# Reusing old fence post holes



## MTN REMODEL LLC (Sep 11, 2010)

You could tamp it in very small lifts/wet it/and drive a concrte truck over it... and I would not want it for my corner post.....

It's a little pricey, I haven't used it, but have you seen that new expanding foam.. I think Silka makes it....

and someone said the other day, it works great.


----------



## Nealtw (Jun 22, 2017)

A wood fence corner can get a lot of support from the next post in both direction, A wire fence will need a lot of help in the corner.


----------



## NickTheGreat (Jul 25, 2014)

Concrete is fairly cheap and easy . . . 

Especially for a corner post, seems like a good place for extra strength.


----------



## Nealtw (Jun 22, 2017)

I would pour the lump of concrete but put the post in a piece of sewer pipe so the next time the post can be pulled with out the concrete. Measure and stake a set distance from the stake in two directions so you can replace it in wet cement when poured.


----------



## adamtki (Jun 22, 2016)

This is for a 4x4 wood post btw. I figure even if the ground is soft after redigging it, it'll harden up over time. I just need to make sure the post doesn't drift until the ground hardens up. I also need to wait long enough so that it's possible to redig and make a hole that doesn't collapse. I guess the standard procedure is to just pour more concrete instead redigging a hole? I did that for the other corner post a couple of months ago, but that one didn't have a property stake near it.

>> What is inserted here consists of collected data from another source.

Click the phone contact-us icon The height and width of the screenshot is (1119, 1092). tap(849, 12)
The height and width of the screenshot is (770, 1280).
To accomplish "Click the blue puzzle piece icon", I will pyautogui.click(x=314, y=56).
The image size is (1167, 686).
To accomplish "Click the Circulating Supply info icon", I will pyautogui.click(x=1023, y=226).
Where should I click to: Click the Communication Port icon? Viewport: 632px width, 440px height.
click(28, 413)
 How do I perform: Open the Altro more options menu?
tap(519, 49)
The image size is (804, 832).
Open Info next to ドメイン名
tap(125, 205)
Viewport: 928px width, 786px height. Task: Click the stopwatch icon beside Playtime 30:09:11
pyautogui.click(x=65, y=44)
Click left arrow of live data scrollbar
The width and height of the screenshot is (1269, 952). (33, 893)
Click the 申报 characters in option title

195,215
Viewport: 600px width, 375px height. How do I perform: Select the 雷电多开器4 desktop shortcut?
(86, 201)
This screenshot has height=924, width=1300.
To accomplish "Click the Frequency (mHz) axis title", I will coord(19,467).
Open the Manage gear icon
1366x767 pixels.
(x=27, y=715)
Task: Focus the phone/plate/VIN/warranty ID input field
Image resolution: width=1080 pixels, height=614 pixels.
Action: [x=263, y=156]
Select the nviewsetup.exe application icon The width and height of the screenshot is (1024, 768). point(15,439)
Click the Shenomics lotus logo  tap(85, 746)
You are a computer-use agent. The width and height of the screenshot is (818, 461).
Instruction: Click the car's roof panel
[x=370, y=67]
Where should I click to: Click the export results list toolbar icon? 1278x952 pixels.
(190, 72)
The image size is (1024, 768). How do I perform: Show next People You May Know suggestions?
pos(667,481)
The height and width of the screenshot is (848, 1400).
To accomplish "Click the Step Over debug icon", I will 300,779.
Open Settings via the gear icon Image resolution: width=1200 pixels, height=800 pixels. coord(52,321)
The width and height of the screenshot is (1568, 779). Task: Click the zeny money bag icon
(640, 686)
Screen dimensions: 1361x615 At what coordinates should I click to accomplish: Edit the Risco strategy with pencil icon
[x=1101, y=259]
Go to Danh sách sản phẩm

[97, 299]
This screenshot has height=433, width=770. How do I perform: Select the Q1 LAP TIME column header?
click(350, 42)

I've seen the expanding foam but I prefer to avoid stuff that doesn't mix naturally with the environment.


----------



## Nealtw (Jun 22, 2017)

Back fill around a new house is considered undisturbed after ten years.


----------



## de-nagorg (Feb 23, 2014)

Here is what I have done in that situation.

Take a sledge, break the old concrete off the old post, save it, if the post is still good enough to reuse, great, use it.

Also have a supply of more rubble ( broken concrete, stones, broken bricks, etc.) place the post in the large hole, get it situated nearly exactly where you want it to be, now start adding the rubble, around the post base, go around as many times as it takes to get the post stable and plumb, with the rubble packed tightly around it, packing, tamping with your spud bar, check for plumb, when you get the hole packed 3/4 way, then you can use concrete (wet), to fill up the rest of the hole, push the wet concrete into the crevasses with the spud bar, until the hole is barely overfull.

Now mound the concrete in the center around the post, to make it shed water, rain, snowmelt, gardening, all this water will drain away from the wood, and preserve the post a long time.

ED


----------



## Nealtw (Jun 22, 2017)

de-nagorg said:


> Here is what I have done in that situation.
> 
> Take a sledge, break the old concrete off the old post, save it, if the post is still good enough to reuse, great, use it.
> 
> ...


 Ed: that adds up to a frost trap, you want the sides of the concrete as smooth as you can get it to depth.


----------



## Colbyt (Jan 27, 2014)

Use a concrete tube at least 8" in diameter, set your post and back fill around the tube and tamp it very well. Use screw when making connection to that post and you will have no problems.


----------



## de-nagorg (Feb 23, 2014)

Nealtw said:


> Ed: that adds up to a frost trap, you want the sides of the concrete as smooth as you can get it to depth.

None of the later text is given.